What’s the weather like? Using Colab to get more out of BigQuery
Alok Pattani
Data Science Developer Advocate
With the interest in data science exploding over the last decade, there’s a similar increase in the number of tools that can be used to perform data science-related tasks, like data wrangling, modeling, and visualization. While we all have our favorites—whether they be Python, R, SQL, spreadsheets, or others—many modern data science workflows and projects will generally involve more than one tool to get the job done. Whether you’re learning new skills or analyzing your company’s data, developing a solid workflow that integrates these tools together can help make you a more productive and versatile data scientist.
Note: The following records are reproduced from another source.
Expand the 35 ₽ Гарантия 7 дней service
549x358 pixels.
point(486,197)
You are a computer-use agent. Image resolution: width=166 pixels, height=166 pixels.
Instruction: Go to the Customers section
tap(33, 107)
In this post, we’ll highlight two effective tools for analyzing big data interactively:
BigQuery, Google Cloud Platform’s highly scalable enterprise data warehouse (which includes public datasets to explore)
Colab, a free, Python-based Jupyter notebook environment that runs entirely in the cloud and combines text, code, and outputs into a single document
And, perhaps more importantly, we’ll highlight ways to use BigQuery and Colab together to perform some common data science tasks. BigQuery is useful for storing and querying (using SQL) extremely large datasets. Python works well with BigQuery, with functionality to parametrize and write queries in different ways, as well as libraries for moving data sets back and forth between pandas data frames and BigQuery tables. And Colab specifically helps enhance BigQuery results with features like interactive forms, tables, and visualizations.
To reduce the need for subject matter knowledge in our example here, we’ll use data from a familiar field: weather! Specifically, we’ll be using daily temperature readings from around the planet, found in the BigQuery public dataset "noaa_gsod," to try to understand annual temperature movements at thousands of locations around the world.
This Colab notebook (click “Open in playground” at top left once it opens) is the accompanying material for this post, containing all of our code and additional explanation. We’ll reference some of the code and outputs throughout this post, and we highly encourage you to run the notebook cell-by-cell while reading to see how it all works in real time.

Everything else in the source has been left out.